• **Texte extrait**:
※

Il était arrivé le visage fatigué, les traits tirés, et ses yeux semblaient enfoncés dans leurs orbites plus que jamais. Le corps maltraité par une chimiothérapie qui l’épuisait, lui enlevait ses forces vives et son énergie. Il arriva à la roulotte, ne sachant trop quoi faire de cette enclume qu’il avait à porter à la journée longue après chaque injection. Il déposa tout cela dans la roulotte, en s’installant sur le futon. Conscient que le toucher associé au shiatsu qu’il allait recevoir pourrait peut-être remettre de l’ordre dans ce bazar généralisé qu’il subissait depuis plusieurs semaines.
On commença par discuter. Évoquer la maladie, ce qu’elle pouvait bien signifier. Le mal a dit. Que disait celle-ci ? Quel rôle pouvait-elle jouer à ce moment de sa vie ? La question se posait, et il commençait à y répondre. Je débutai le soin, lui proposant quelques exercices en hypnose, qu’il accepta de faire. L’idée était de préparer l’esprit et le corps à la prochaine injection, le lendemain. J’ai débuté par quelques points choisis pour aider le corps à retrouver l’énergie qui lui manquait. Puis j’ai débuté le shiatsu dans le dos. A un rythme régulier, profond et lent. J’ai déroulé pour lui une histoire, un paysage et j’y ai fait venir des personnages. L’enfant intérieur, le guide né de son inconscient. Des aides et des soutiens indispensables dans l’épreuve qu’il avait à affronter. Il se laissa aller. Il accepta de faire mentalement circuler l’énergie dans les endroits où elle semblait avoir du mal à se mouvoir.

※

• **Données sources**:
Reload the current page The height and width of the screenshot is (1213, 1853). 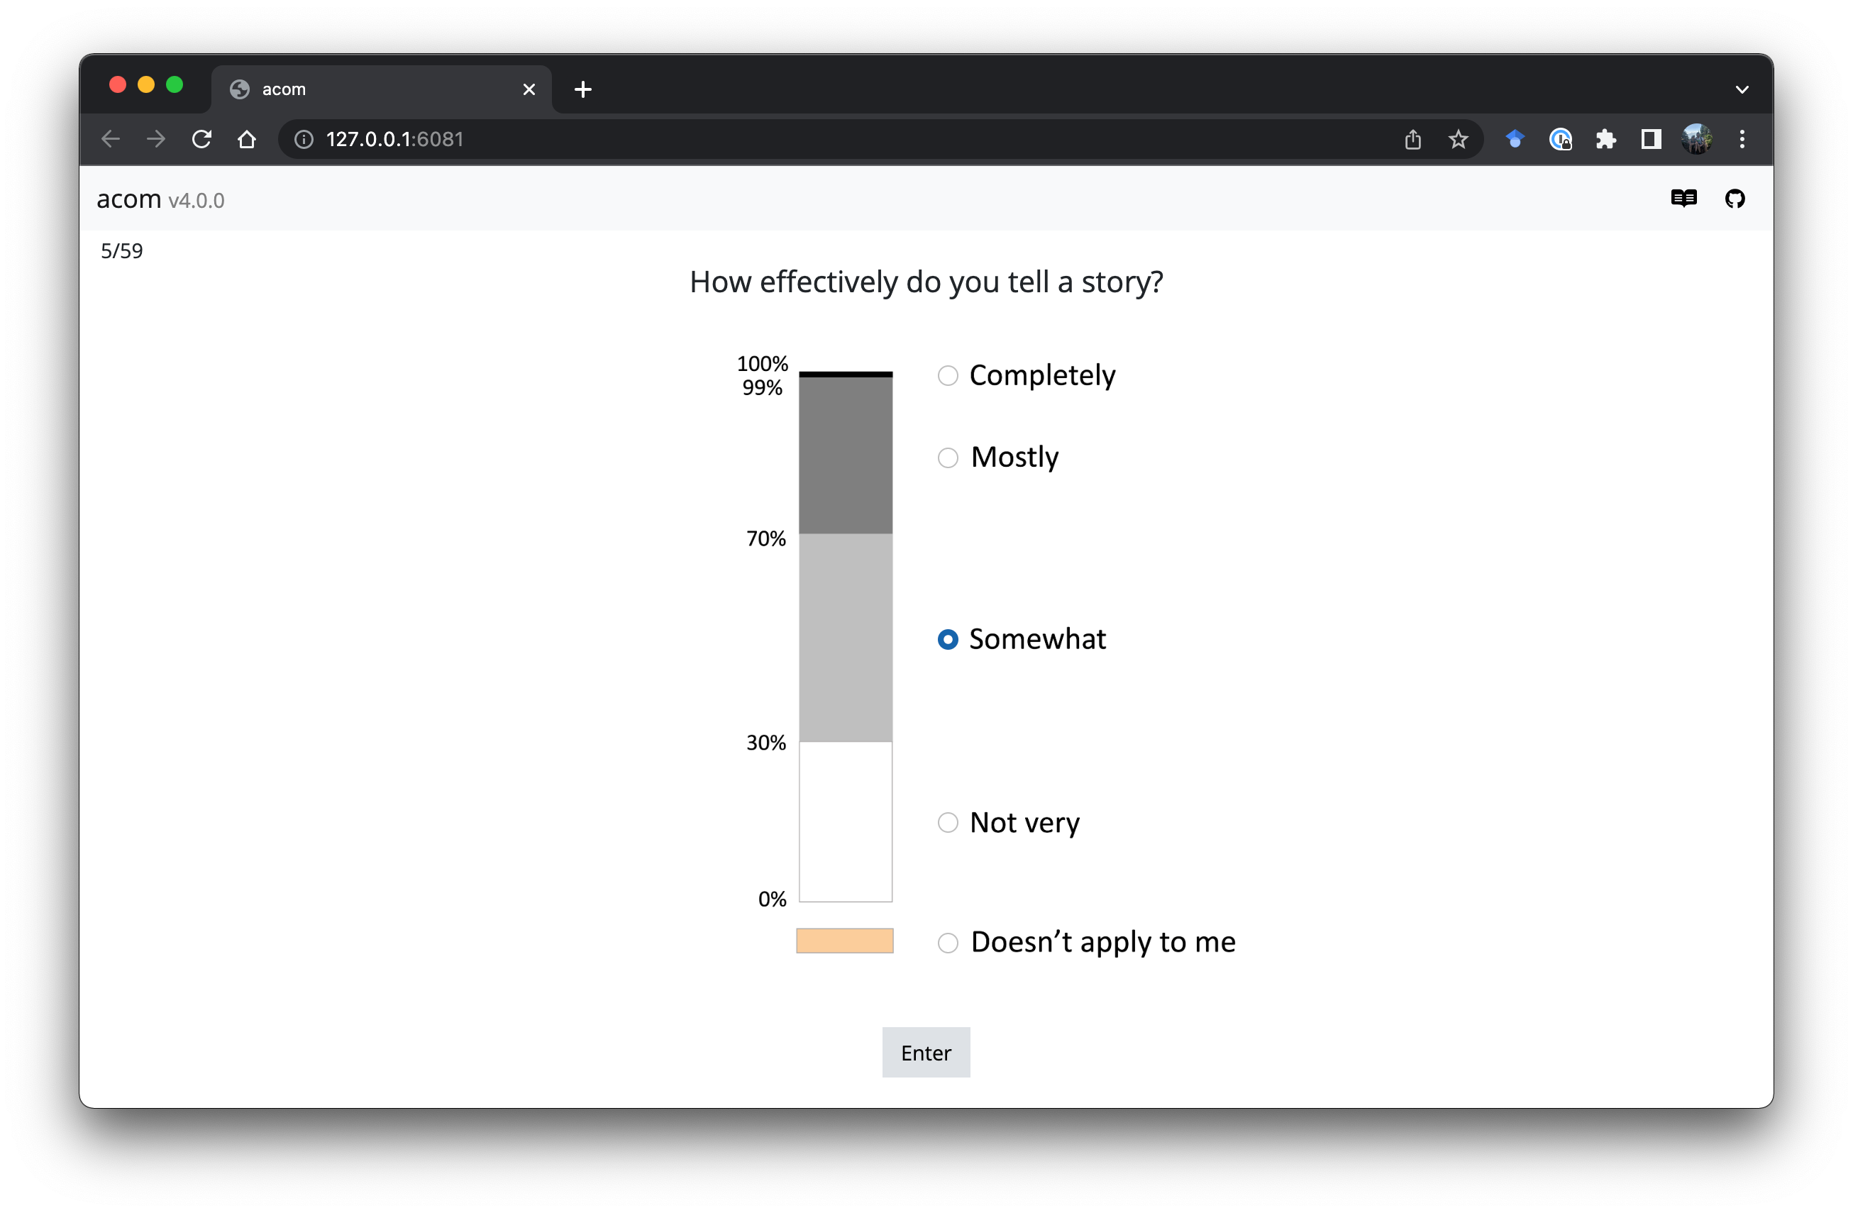202,139
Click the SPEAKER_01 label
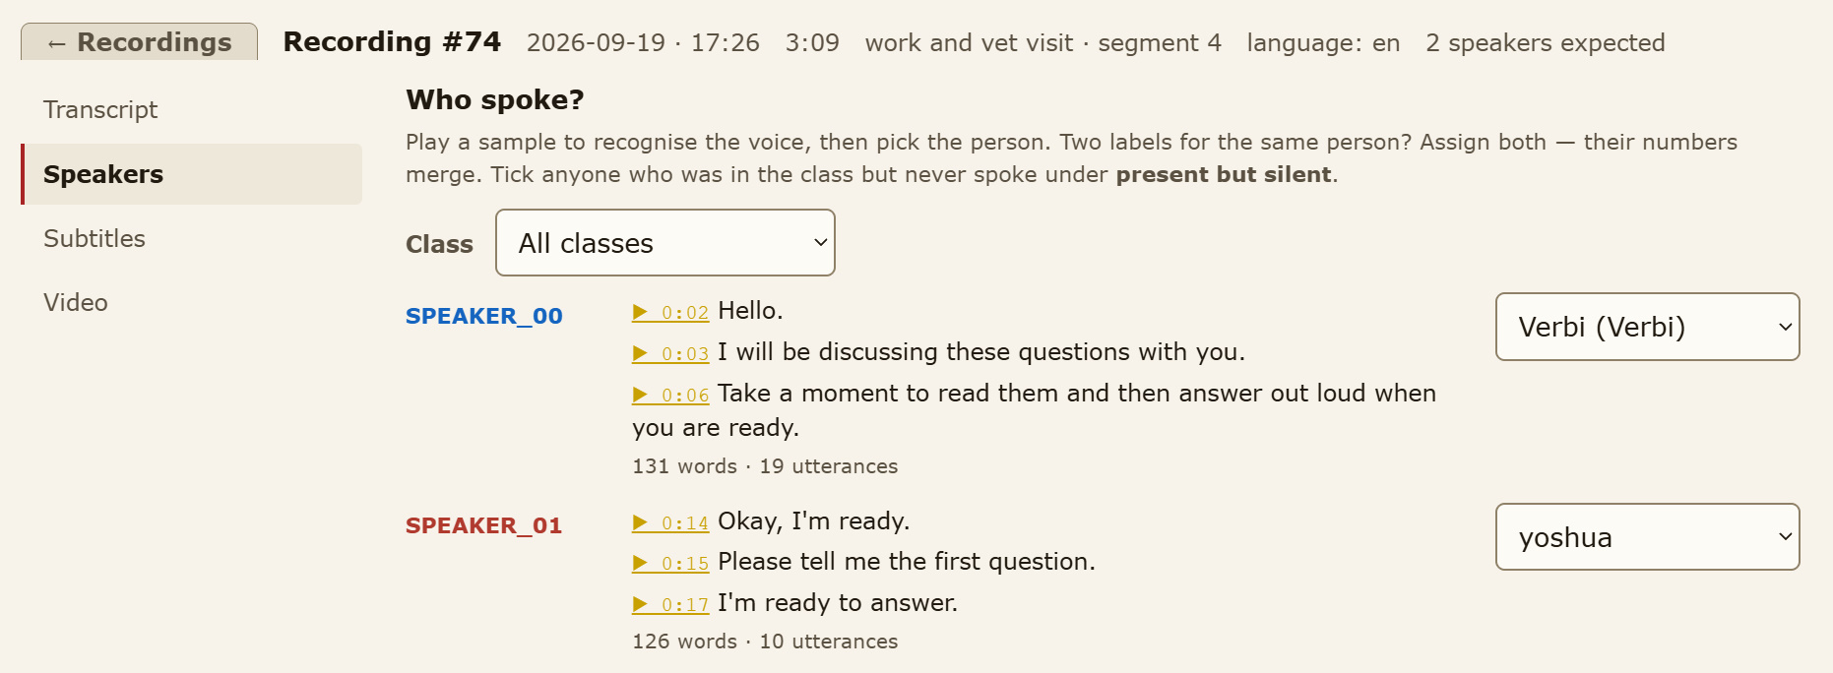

※

• **Consigne de travail 1**: D'après le récit de la séance de shiatsu, dans quel but des exercices d'hypnose sont-ils proposés au patient ? Répondez en une à trois phrases.
• **Consigne de travail 2**: Poursuivez le récit de la séance de shiatsu en reprenant après sa dernière phrase.

• **Zone de réponse 1**: Les exercices d'hypnose visent à préparer l'esprit et le corps du patient à sa prochaine injection, prévue le lendemain.

• **Zone de réponse 2**:
Une conscience amie s’invita dans la roulotte à ce moment-là, pour soutenir le travail qui se faisait alors dans le corps, l’esprit, l’âme du patient. Comme si tout allait concourir à précipiter sa guérison, comme si toutes les forces en présence avaient ce pouvoir de lui permettre de sortir de la maladie comme on quitte soudain une pièce, parce qu’on l’a choisi et qu’il est temps d’avancer, d’aller ailleurs trouver la vie qui attend dehors. J’imprimais dans son corps les pressions avec mes doigts, sur le trajet des méridiens qui avaient besoin d’être soutenus. Je sentais l’énergie affluer par endroits, et lorsqu’elle tardait à venir, je le sollicitais pour que, mentalement, il fasse le travail nécessaire. Je sentais les pieds froids, et mes mains agitèrent l’énergie dans ces parties du corps pour que la chaleur y prenne ses quartiers. La nuit tombait, j’allumais la guirlande de lumière tamisée. On entendait quelques chants d’oiseaux, rendus timides par le jour qui s’éloignait. Sa respiration était régulière, apaisée, et son corps se relâchait doucement des tensions accumulées, rendant les points de shiatsu plus aisés, profonds et efficaces.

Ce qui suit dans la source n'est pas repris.